I put the usual cream on my face, gently carressing it—I'm on my black suit already, just wasting some time inside my room before going downstairs for breakfast.

"Just act professionally, Jeongwoo. You're coming for work, not for him." I told myself facing the mirror.

"Are you in hurry, Mr. Park?" his voice echoed, when he suddenly asked that question in between my discussion about my proposal. His lips pursed into a thin line, smirking, as his back laid down on his couch. I rolled my eyes at him, agitated on how he looks cool just watching me.

"You look tensed. Calm down a bit." he let out a chuckle, raising his brow at me, when he sarcastically shook his head as if he's trying to mock me.

"I'm not tensed, and yes, I'm in hurry, I'm having a date." I gave him a shrug of shoulder, my eyes stayed on the the folder I'm holding, continued discussing when I saw in my peripheral view his reflex standing up from his chair.

"I'm sorry?" he asked gritting his teeth, I saw his jaw clenched when he avoided his gaze away. I just smiled at him, making him getting more expressive when he just stared at me with his intense gaze obviously in fire.

Is he acting to be affected? I like to see him try to do so.

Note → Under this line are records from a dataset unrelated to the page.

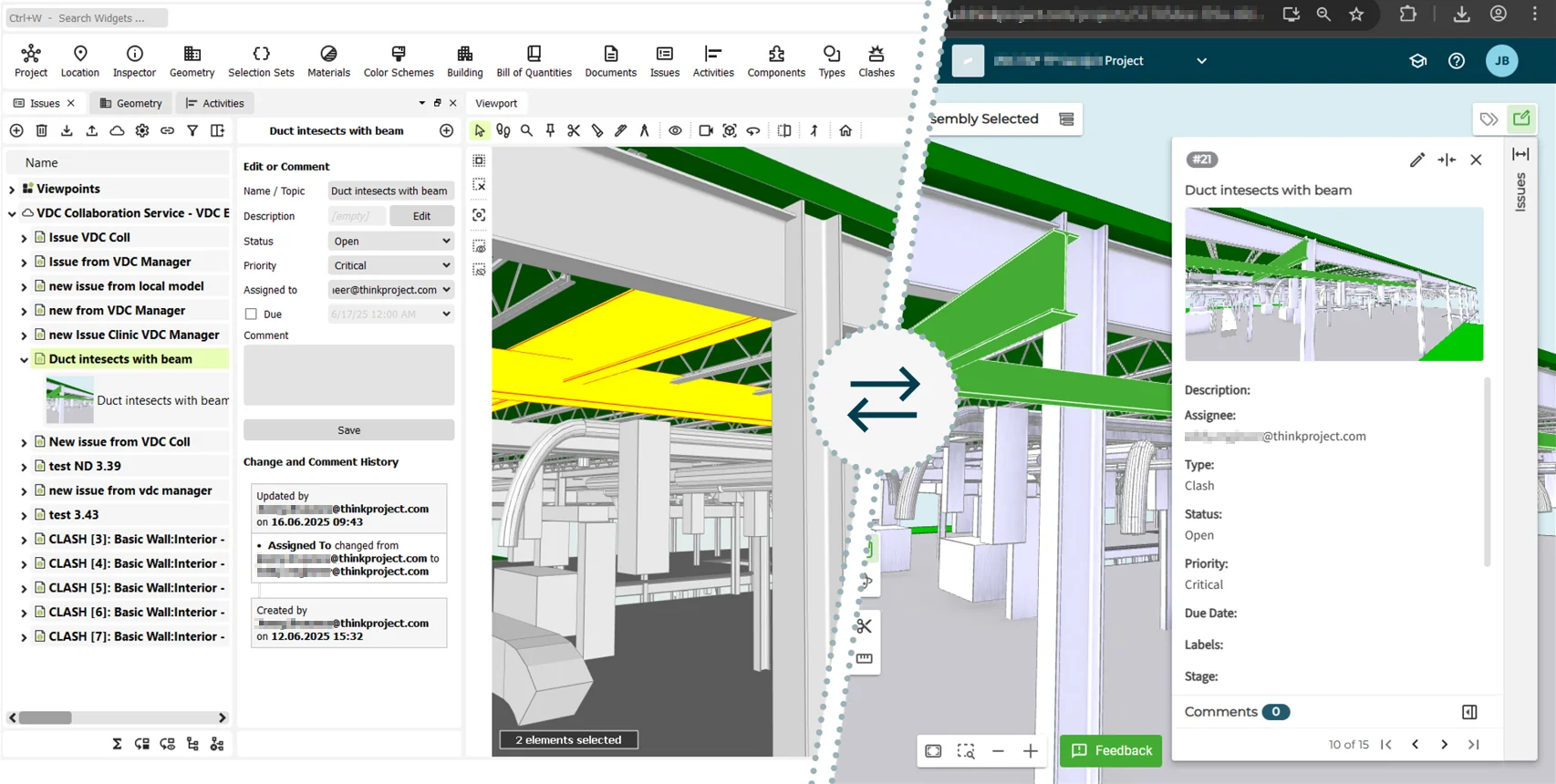Enable the Due date checkbox

251,314
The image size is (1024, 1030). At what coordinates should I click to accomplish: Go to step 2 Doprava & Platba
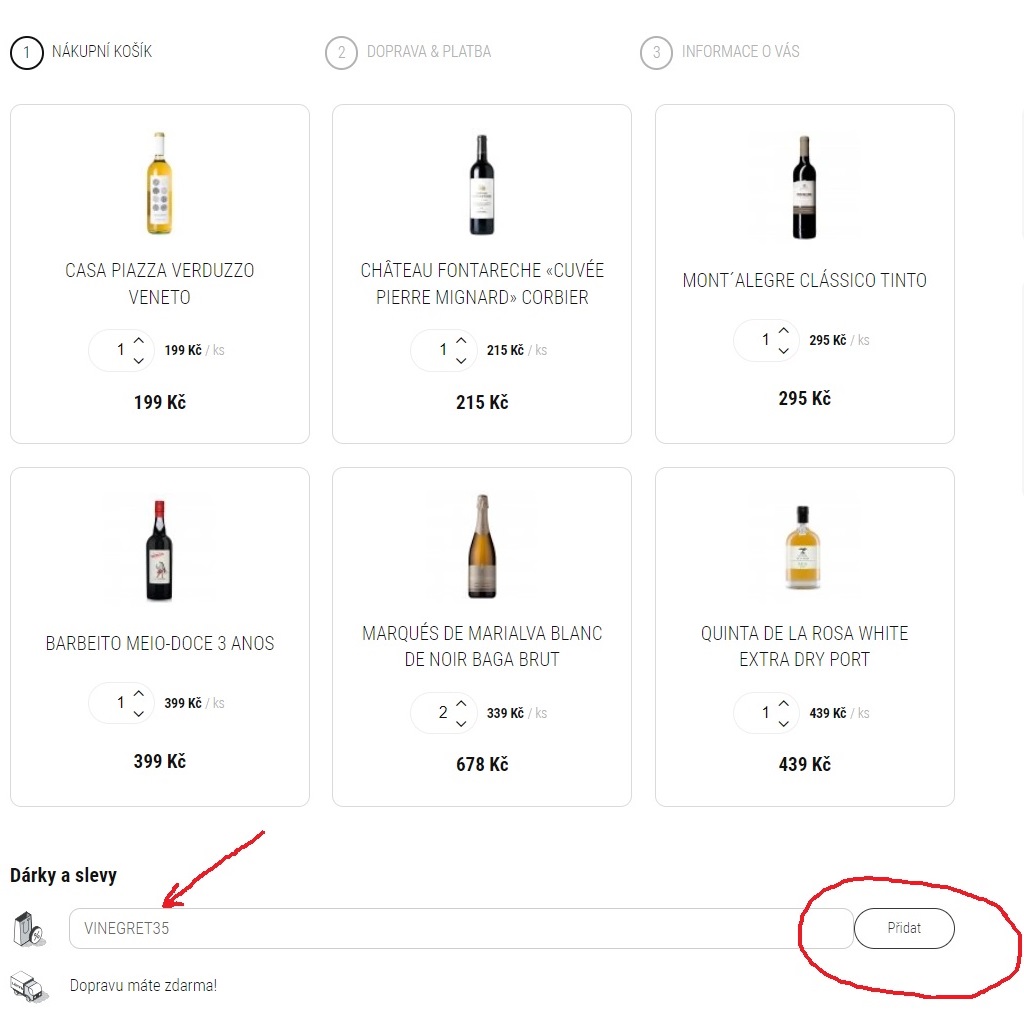click(x=408, y=52)
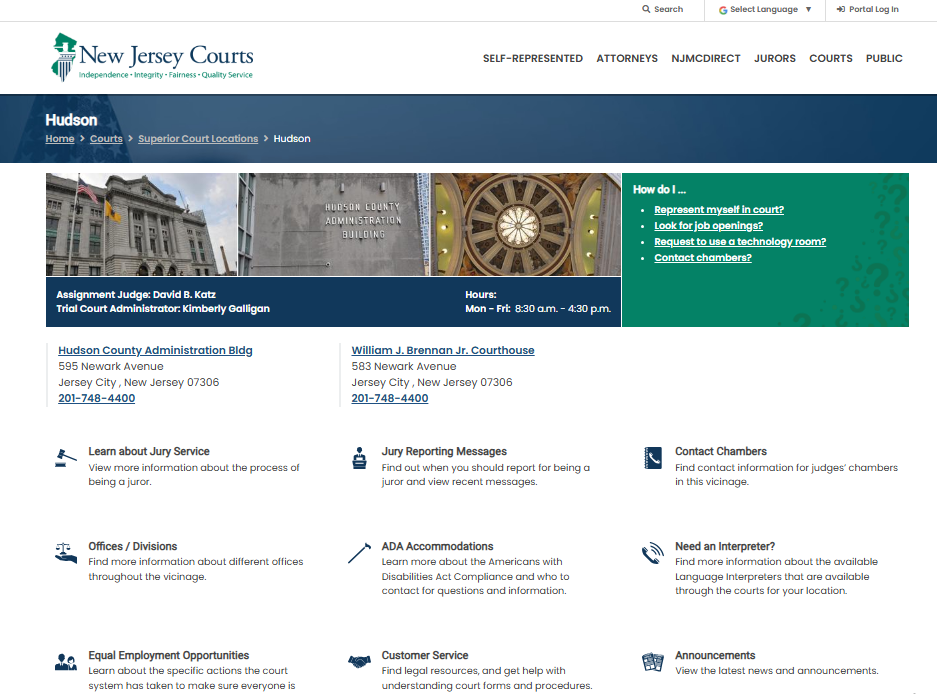Click the Need an Interpreter phone icon

[652, 554]
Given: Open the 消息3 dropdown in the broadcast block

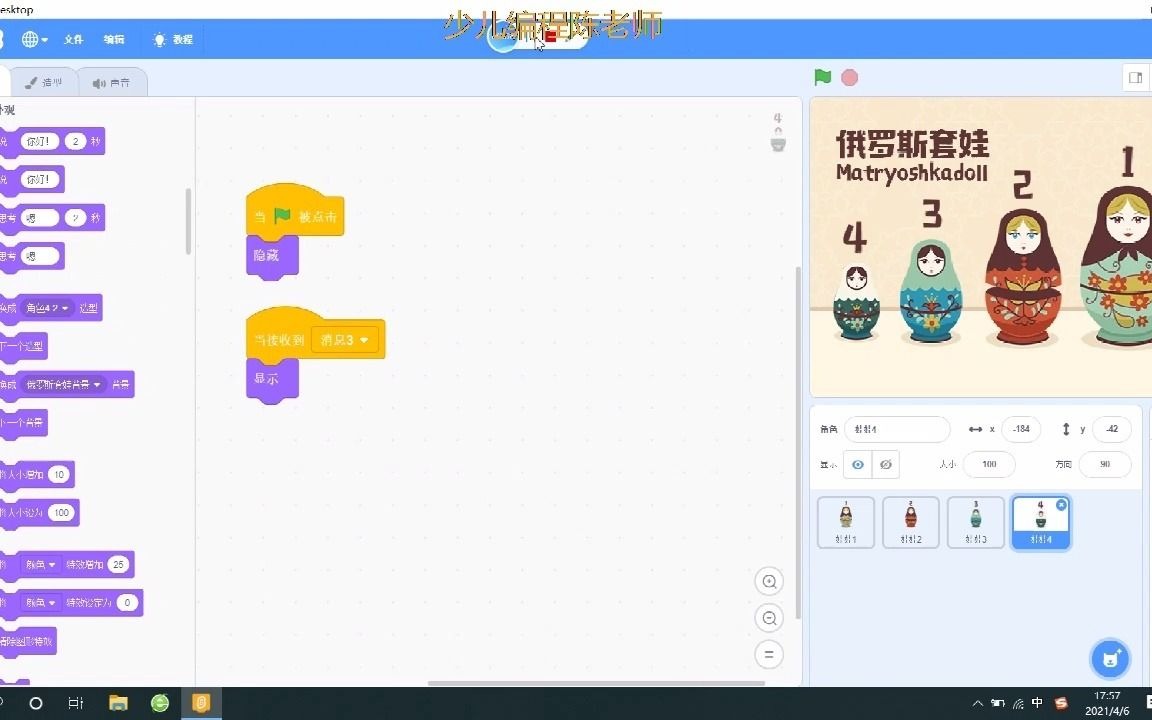Looking at the screenshot, I should click(x=344, y=339).
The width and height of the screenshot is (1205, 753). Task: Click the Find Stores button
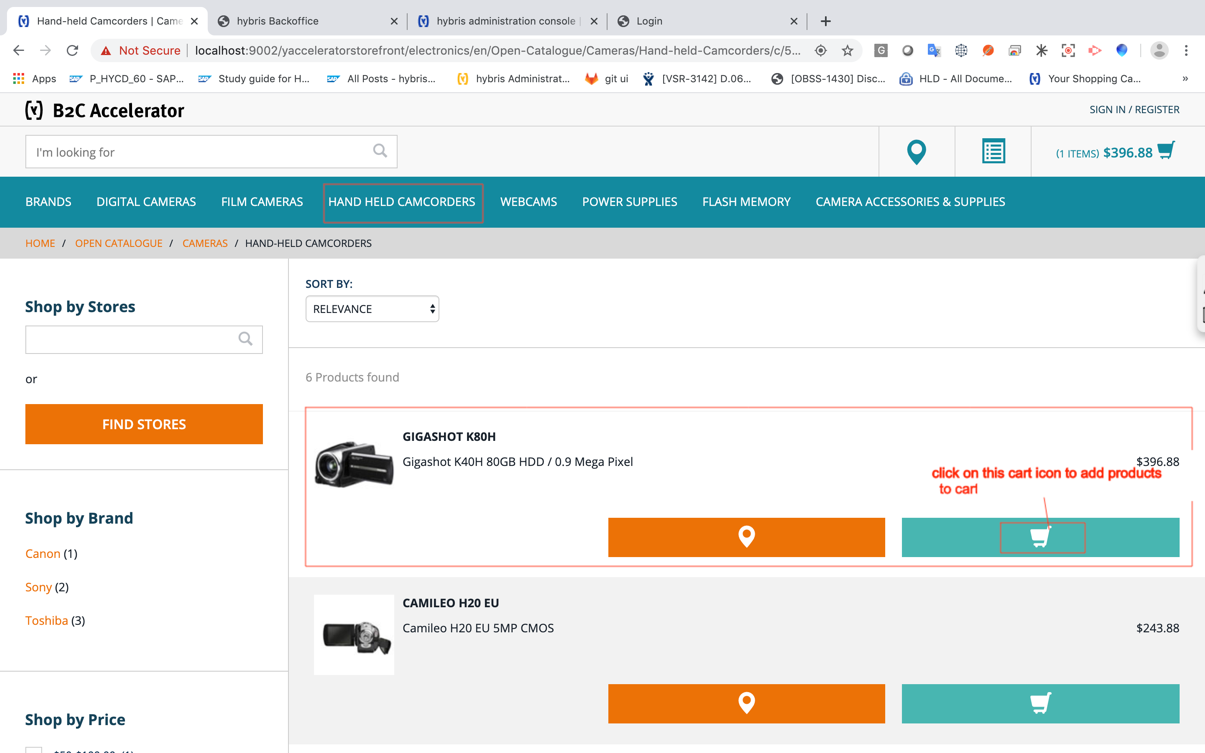click(x=144, y=424)
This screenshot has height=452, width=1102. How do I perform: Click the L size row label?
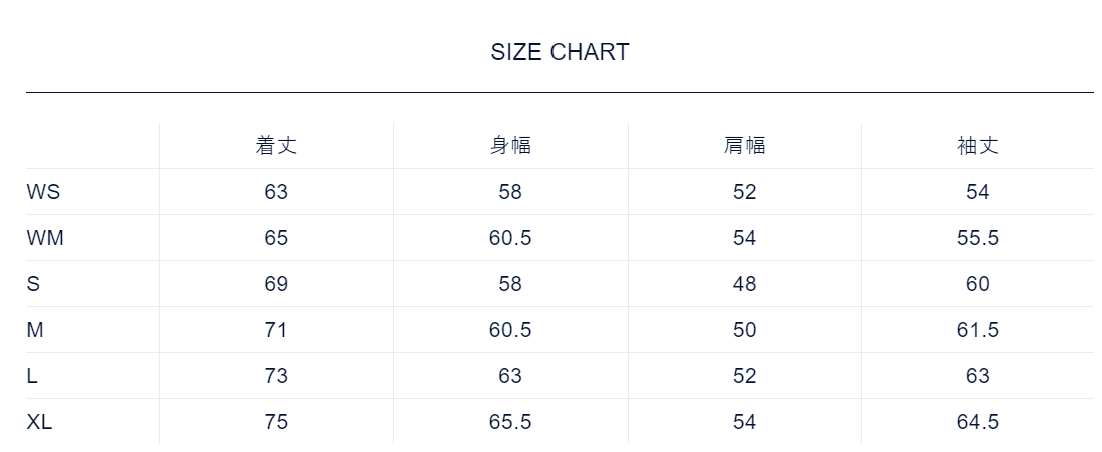32,376
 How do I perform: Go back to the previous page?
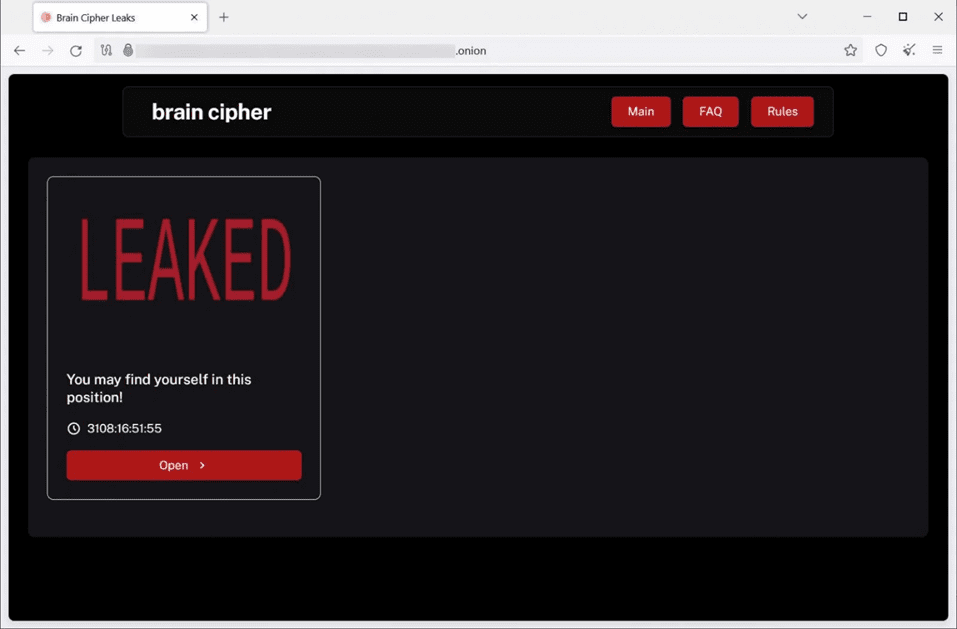coord(20,51)
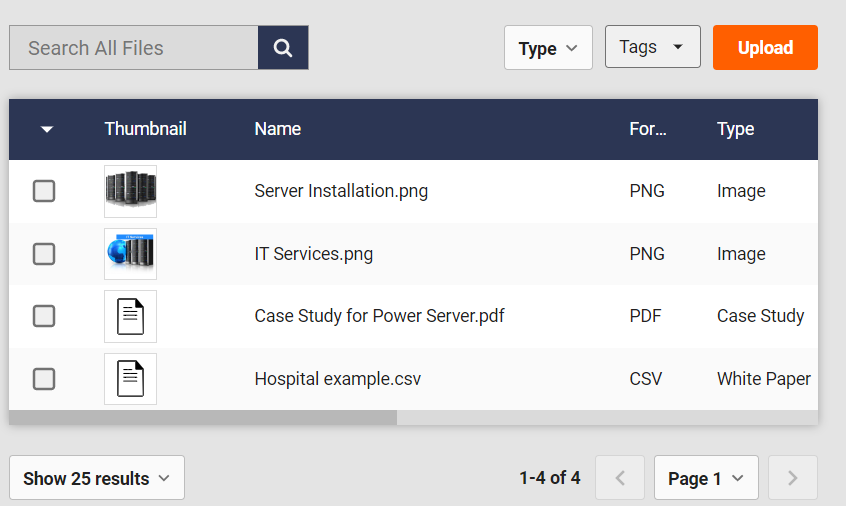The height and width of the screenshot is (506, 846).
Task: Click into the Search All Files field
Action: click(134, 48)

"Let's proceed with the discussion, Mr. Watanabe. I don't have much time for this. I'm a busy person, as well."

"Busy person with dating? Ah, I see."

I let out a laugh, not denying his words. It's somewhat true. "At least I'm not lame for not dating anyone." I unconsciously uttered under my breath.

"Is that lame to you?" he asked right after I said that. I felt a lump on my throat. Up until now, seeing him angry makes my heart jump in nervousness. I don't know why but maybe because he talks harshly—base on experience.

"Isn't it lamer dating people you never liked at the first place?" he smirked, his stares challenging me.

"I don't date people I don't like, Mr. Watanabe."

"I never mentioned your name. It's you who's being defensive." he shrugged his shoulder. I ended up rolling my eyes at him.

"It's the lamest claiming you like a person after rejecting them." I told him in mockery.